Many other exciting creative ways are shared. Get a copy and enjoy – you won’t believe the witchdoctor story.
COURAGEOUS FAITH AND RISK
The book In A Pit With A Lion On A Snowy Day: How to Survive and Thrive When Opportunity Roars is built on the story of a guy in the Bible named Benaiah. The author, Mark Batterson, takes an obscure story from 2 Chronicles 23: 20-21 in the Bible and elaborates on it. The story of why and how a man would do such a dangerous thing, as well as how it benefitted him, is the core message of the book. It takes courage to take risks. It takes faith to take risks. When the three work together and succeed, the results are enormous. Granted there are failures, but they’re framed within the journey and not the end. He also reveals a thing called “hindsight bias” (how we think we know the ending at the beginning when we’ve heard the story)
Those who will dare to believe, take courage to risk, he calls lion chasers. If you have a dream or wish you did, read this book.
LOVE IS A VERB
After reading Everybody, Always I had to get Bob Goff’s first book Love Does: Discover a Secretly Incredible Life in an Ordinary World. His stories both inspire and intimidate me. Bob does things I have trouble believing are true because they’re so far outside my thinking patterns. For example, how he got into law school. (This chapter alone is worth buying a copy of the book.) In one moment, I feel timid and small (I could never do that) only to become challenged to act more courageously (I want to do something).
His intention is to move the reader to action because love is more than words.
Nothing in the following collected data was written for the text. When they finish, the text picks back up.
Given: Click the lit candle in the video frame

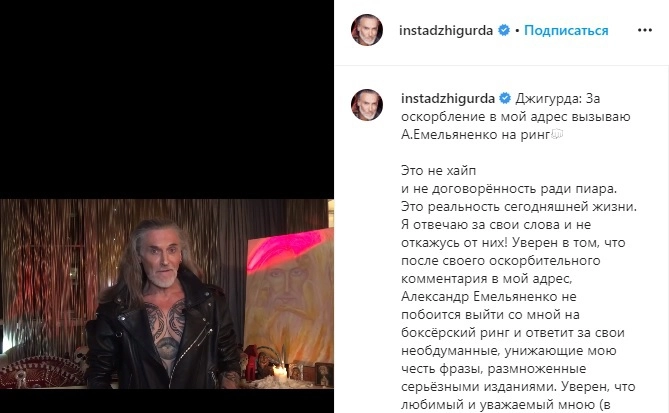Looking at the screenshot, I should (x=279, y=372).
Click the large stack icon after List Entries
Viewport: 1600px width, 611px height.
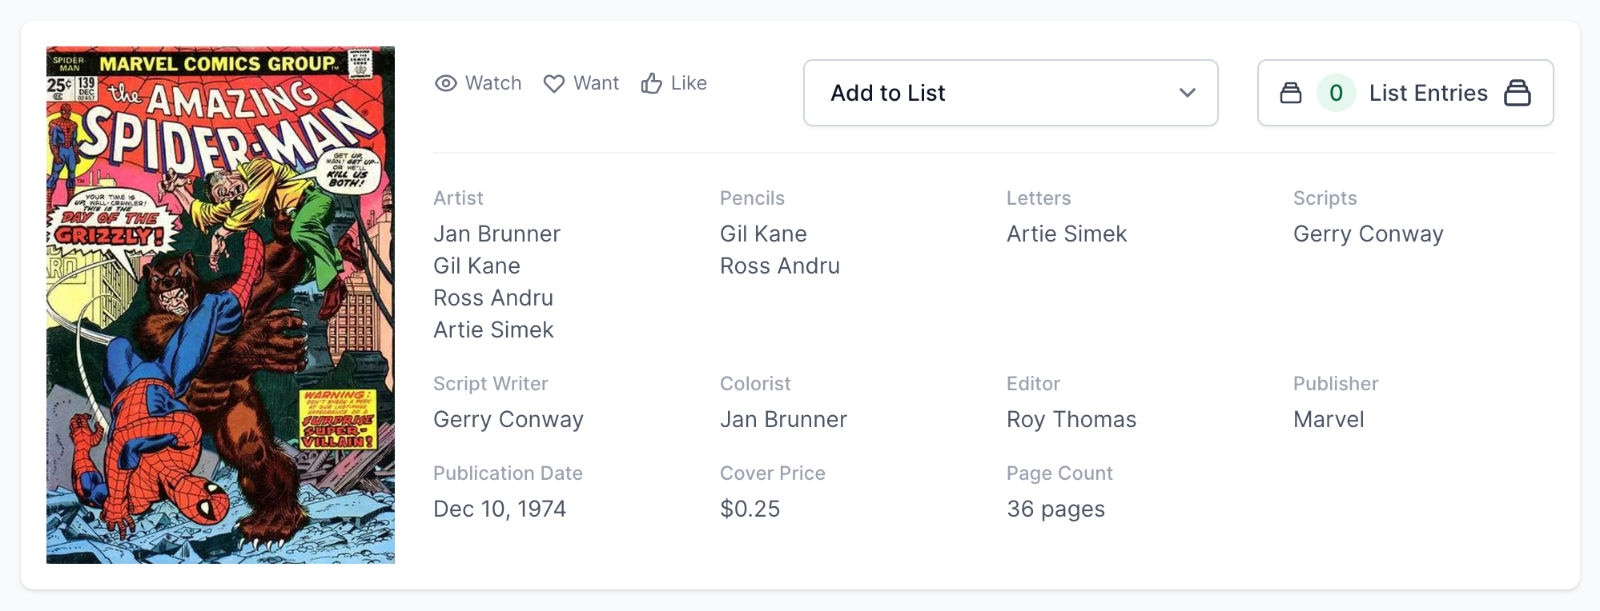click(x=1517, y=93)
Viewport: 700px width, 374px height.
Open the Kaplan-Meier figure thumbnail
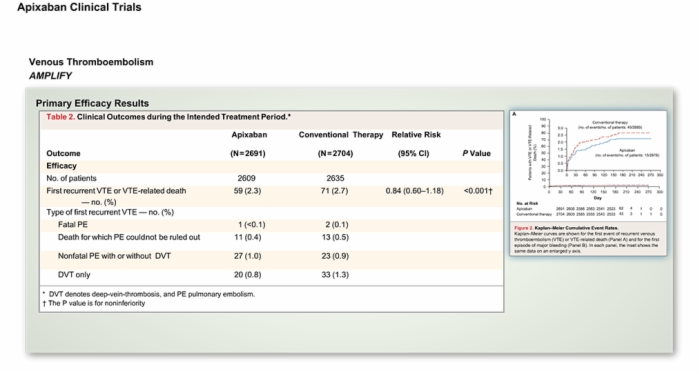point(588,183)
Love is a verb – love does things.
WHAT NEXT
- Have you read any of the six books?
- Which of the books do find inspiring or intriguing?
- Let’s chat in the comments.
- Get a copy of one or more of them below (affiliate links).
The Listening Life: Embracing Attentiveness in a World of Distraction
7 Habits of Highly Effective People: Powerful Lessons in Personal Change
Everybody, Always: Becoming Love in a World Full of Setbacks and Difficult People
In A Pit With A Lion On A Snowy Day: How to Survive and Thrive When Opportunity Roars
Love Does: Discover a Secretly Incredible Life in an Ordinary World
So true Danielle when you say, “Every book is an agent of change. Books change how we feel through touching our emotions with entertainment and relaxation. The Shack is a compelling read! I love how you encourage us to not fear controversy. “As an avid reader I can say that books have changed my life… one book at a time. I look forward to reading yours… “Because You Matter: How to Take Ownership of Your Life so You Can Really Live.” I loved reading “Emerging With Wings”…Blessings my friend.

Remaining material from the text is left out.